(RECORDED INFORMATION Opens)
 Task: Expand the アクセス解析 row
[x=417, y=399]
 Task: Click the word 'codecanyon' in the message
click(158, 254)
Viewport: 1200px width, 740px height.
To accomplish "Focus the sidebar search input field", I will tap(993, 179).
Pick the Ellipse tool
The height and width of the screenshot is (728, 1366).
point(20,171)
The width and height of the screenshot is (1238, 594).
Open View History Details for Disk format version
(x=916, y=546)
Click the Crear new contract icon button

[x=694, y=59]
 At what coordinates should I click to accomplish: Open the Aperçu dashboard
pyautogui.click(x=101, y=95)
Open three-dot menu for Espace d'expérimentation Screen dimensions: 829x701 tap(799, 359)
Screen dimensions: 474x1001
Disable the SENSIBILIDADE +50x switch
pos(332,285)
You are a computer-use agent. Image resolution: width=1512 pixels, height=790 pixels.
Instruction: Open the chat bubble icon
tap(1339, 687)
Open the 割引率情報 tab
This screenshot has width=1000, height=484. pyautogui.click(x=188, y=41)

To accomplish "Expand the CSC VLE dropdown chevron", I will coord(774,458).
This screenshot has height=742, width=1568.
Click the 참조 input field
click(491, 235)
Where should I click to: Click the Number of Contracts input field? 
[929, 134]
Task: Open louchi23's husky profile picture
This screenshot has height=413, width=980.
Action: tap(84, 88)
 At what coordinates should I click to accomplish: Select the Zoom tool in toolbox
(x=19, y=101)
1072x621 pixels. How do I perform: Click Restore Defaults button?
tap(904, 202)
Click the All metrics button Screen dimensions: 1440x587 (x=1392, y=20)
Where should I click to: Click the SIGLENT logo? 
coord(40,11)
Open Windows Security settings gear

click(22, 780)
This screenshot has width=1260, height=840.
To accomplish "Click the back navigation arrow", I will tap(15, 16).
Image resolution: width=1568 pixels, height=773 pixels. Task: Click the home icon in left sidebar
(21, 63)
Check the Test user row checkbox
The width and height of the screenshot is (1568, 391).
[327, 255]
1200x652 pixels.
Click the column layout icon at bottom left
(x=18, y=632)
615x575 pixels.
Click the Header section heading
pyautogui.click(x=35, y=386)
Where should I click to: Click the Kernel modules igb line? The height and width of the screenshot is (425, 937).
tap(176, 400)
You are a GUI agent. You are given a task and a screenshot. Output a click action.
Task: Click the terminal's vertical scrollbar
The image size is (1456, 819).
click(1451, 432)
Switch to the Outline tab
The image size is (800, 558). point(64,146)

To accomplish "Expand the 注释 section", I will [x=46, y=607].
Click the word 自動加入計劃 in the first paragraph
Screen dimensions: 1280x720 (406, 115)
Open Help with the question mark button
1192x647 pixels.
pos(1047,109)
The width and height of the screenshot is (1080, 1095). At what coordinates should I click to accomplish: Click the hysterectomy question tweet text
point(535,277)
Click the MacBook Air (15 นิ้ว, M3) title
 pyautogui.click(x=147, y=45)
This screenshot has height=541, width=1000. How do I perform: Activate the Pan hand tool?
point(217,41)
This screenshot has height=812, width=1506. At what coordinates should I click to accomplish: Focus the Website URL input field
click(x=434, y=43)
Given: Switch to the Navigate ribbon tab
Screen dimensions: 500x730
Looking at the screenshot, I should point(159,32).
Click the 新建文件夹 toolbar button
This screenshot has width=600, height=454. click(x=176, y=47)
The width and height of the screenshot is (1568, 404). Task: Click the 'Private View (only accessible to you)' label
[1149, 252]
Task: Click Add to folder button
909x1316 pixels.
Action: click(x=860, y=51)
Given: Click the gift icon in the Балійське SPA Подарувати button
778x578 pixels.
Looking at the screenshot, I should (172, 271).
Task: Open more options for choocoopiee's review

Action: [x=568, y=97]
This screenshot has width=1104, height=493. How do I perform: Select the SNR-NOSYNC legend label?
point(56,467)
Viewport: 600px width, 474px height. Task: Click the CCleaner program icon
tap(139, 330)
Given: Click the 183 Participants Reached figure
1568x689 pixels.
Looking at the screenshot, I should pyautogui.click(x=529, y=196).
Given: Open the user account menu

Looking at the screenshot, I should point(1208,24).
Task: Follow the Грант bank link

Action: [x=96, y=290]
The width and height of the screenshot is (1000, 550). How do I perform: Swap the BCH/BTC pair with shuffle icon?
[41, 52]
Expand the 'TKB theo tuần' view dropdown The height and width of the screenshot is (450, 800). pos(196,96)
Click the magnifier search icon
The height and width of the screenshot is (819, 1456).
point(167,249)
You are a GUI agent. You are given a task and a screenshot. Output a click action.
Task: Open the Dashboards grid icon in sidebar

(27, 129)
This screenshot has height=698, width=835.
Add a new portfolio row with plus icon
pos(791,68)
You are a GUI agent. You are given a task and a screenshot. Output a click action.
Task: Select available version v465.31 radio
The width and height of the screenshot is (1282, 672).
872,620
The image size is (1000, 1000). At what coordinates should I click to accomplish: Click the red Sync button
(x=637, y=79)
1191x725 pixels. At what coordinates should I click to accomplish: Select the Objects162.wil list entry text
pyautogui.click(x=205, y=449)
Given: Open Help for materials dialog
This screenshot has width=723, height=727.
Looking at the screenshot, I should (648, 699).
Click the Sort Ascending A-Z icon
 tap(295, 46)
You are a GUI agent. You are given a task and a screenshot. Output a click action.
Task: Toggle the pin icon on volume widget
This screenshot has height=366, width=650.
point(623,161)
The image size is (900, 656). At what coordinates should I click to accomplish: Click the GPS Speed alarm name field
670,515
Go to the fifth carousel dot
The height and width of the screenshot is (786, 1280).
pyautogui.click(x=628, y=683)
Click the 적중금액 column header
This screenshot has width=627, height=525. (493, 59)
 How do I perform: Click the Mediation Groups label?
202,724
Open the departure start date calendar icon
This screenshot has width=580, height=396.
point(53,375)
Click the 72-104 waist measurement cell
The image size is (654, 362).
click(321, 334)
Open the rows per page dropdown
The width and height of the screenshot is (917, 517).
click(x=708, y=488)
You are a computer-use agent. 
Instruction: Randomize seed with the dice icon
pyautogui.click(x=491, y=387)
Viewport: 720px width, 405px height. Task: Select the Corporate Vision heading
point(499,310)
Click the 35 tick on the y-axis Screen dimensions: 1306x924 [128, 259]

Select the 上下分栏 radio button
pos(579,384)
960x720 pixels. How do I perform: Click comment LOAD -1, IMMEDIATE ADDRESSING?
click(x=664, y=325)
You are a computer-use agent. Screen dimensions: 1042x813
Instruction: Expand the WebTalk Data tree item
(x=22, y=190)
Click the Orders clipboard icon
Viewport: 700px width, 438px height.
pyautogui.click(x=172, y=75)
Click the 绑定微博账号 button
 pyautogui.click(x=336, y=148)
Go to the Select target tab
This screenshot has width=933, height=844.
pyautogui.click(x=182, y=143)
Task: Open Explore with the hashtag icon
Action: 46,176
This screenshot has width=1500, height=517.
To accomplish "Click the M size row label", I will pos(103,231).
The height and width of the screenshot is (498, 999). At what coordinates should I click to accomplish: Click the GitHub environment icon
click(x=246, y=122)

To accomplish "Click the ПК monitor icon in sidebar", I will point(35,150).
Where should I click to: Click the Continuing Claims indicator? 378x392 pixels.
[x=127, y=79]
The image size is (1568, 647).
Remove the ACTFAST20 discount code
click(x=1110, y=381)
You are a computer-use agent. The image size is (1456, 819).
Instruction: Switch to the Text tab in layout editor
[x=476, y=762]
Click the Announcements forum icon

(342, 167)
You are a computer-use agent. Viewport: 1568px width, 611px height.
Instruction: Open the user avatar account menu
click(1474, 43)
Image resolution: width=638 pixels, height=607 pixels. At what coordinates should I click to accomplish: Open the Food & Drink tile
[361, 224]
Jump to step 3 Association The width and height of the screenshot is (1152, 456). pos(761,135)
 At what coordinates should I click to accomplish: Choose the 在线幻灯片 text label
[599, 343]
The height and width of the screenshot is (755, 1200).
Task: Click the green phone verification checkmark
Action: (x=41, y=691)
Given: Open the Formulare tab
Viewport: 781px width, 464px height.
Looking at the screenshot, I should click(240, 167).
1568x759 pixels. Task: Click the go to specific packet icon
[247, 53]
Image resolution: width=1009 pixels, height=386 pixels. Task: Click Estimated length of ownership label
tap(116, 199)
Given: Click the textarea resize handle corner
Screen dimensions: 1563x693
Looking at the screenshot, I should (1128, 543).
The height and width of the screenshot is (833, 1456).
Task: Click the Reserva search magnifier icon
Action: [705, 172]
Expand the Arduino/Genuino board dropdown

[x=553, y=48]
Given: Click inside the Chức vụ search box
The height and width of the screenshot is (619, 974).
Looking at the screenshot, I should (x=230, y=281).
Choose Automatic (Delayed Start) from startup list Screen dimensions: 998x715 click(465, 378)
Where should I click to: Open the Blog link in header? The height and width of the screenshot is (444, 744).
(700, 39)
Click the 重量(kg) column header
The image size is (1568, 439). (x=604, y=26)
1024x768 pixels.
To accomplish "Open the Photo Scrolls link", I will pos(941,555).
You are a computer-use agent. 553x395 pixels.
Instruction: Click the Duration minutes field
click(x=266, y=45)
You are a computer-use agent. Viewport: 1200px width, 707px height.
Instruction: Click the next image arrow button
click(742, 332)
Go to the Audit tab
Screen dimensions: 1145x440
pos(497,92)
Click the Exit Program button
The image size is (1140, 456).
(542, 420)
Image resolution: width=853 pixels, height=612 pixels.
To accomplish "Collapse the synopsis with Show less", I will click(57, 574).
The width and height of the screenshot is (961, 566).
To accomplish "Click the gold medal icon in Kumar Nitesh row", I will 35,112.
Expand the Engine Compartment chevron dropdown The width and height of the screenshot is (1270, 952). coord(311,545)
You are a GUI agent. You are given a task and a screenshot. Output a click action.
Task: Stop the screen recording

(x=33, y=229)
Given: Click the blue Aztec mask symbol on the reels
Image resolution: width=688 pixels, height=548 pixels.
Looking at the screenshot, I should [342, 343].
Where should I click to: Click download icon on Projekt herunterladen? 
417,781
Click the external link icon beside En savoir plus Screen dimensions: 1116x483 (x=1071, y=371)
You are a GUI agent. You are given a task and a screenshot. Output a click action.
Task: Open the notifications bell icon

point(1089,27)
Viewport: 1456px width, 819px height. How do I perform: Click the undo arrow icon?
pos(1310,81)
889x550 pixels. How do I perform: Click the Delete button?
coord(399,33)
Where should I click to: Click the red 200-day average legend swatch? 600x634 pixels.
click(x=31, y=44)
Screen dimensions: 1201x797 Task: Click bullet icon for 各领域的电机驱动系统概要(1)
(RECORDED INFORMATION Closes)
EXERCISE OBJECTIVE —
Answer with a single number: the count of lines in the records that contain "chevron".

RESULT FOR THIS EXERCISE —
2